In group theory, the modulus function is often taken to be a function from Z to Z/nZ. That is, the output is not an integer, but the equivalence class of integers that have the same remainder when divided by n. E.g. 1->{...-5,-2,1,4,7...}. In computer science, on the other hand, modulus functions generally give a particular representative of the equivalence class, more specifically whatever representative lies in [0,n-1]. You're trying to instead get the representative that lies in [1,n]. Note that this differs only in how 0+nZ is treated; the standard function sends it to 0, but you want it sent to n. So if you were writing a program, one option would be to simply do output = (k mod n)
then if output==0: output=n
. However, that's somewhat of an inelegant solution.
A solution that is in some sense more elegant is to realize that you want your output range shifted up one. If you do output = (k mod n)+1
, then instead of your output ranging from 0 to n-1, your output will be 1 to n. However, this shifts not only the output range, but also what each input goes to; 1 goes to 2 instead of 1, 2 goes to 3, etc. If you subtract 1 before taking the modulus, then this will cancel out with the adding 1 afterwards.

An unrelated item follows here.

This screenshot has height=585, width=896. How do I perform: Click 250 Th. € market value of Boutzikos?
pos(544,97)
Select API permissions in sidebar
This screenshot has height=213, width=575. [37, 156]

The exception to this will be multiples of n; by subtracting 1, you get to n-1, then when you add 1 afterwards, you get to n, instead of 0.

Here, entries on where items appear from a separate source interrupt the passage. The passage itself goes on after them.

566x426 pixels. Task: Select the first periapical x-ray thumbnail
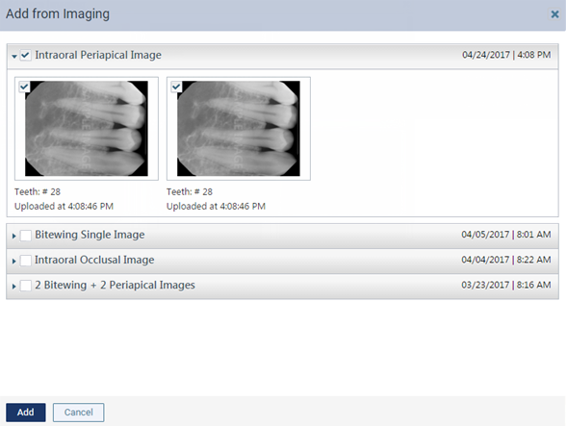coord(87,129)
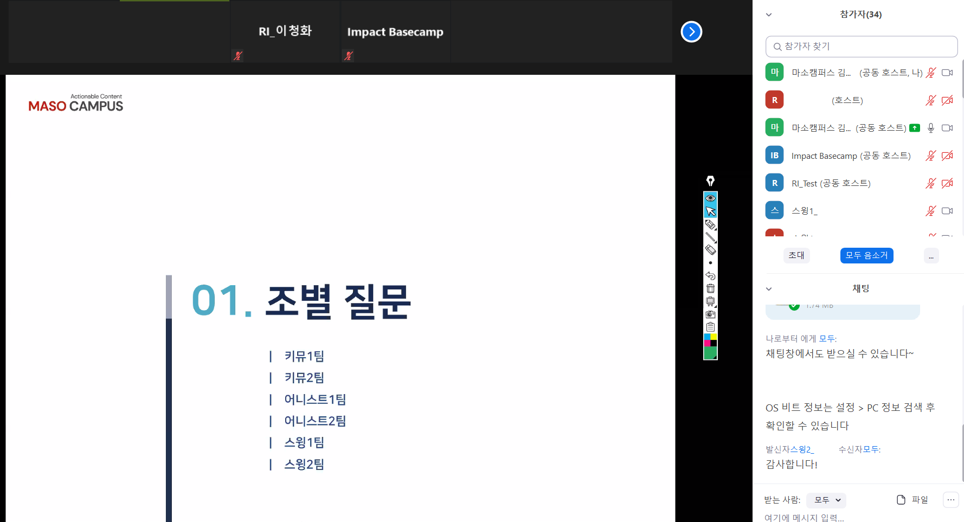Click the undo arrow in annotation toolbar
Image resolution: width=964 pixels, height=522 pixels.
tap(710, 276)
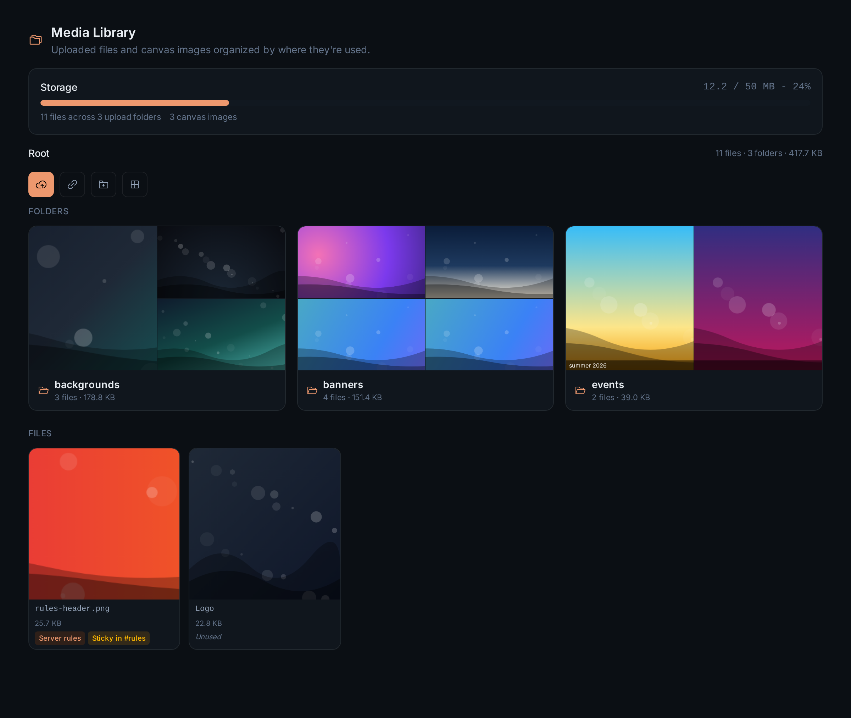Click the orange cloud upload button
Viewport: 851px width, 718px height.
(41, 184)
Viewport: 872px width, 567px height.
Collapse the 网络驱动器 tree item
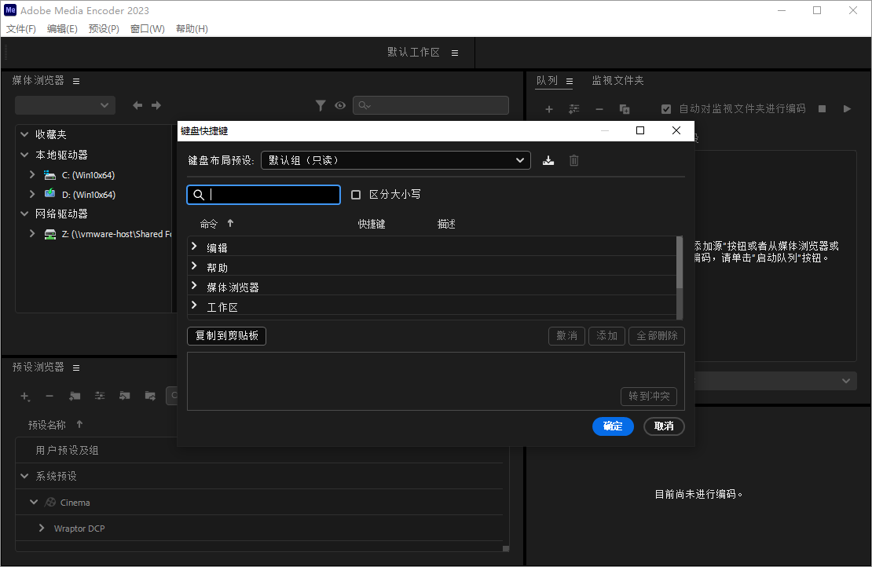pyautogui.click(x=24, y=214)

Your formula adds n-1 instead of subtracting 1, but since (n-1) mod n = -1, this amounts to the same thing.
One way of visualizing this is imagining n tick marks in a circle. There's a tick mark labeled 1, a tick mark labeled 2, etc., up to n-1. But when you get to n, the tick mark is labeled 0, and then at n+1 you're back at the tick mark labeled 1. What if you want your output for n to be n, instead of 0? Well, you can think of there being a "drop" between the tick mark labeled n-1 and the one labeled 0; between those two tick marks, the output drops from n-1 to 0. You want to move n over to before this drop, and make the drop to instead be between n and n+1. So to move n to before the drop, you subtract 1; this shifts n over to before the drop. But now you need to add 1 back. The addition and subtraction cancel out in the sense that you end up in the same equivalence class (remember, the equivalence class for both 0 and n is {-2n,-n,0,n,2n...}), but by doing the subtraction before doing the modulus, and the addition after, you end up with a different representative.
More generally, if you want to shift j numbers from the beginning to the end, you can do (k-j) mod n + j. For instance, k mod 12 would take k to between 0 and 11, but (k-3) mod 12 + 3 will take k to between 3 and 14. To go the other way, you reverse the addition and subtraction; (k+3) mod 12 - 3 will take k to between -3 and 8.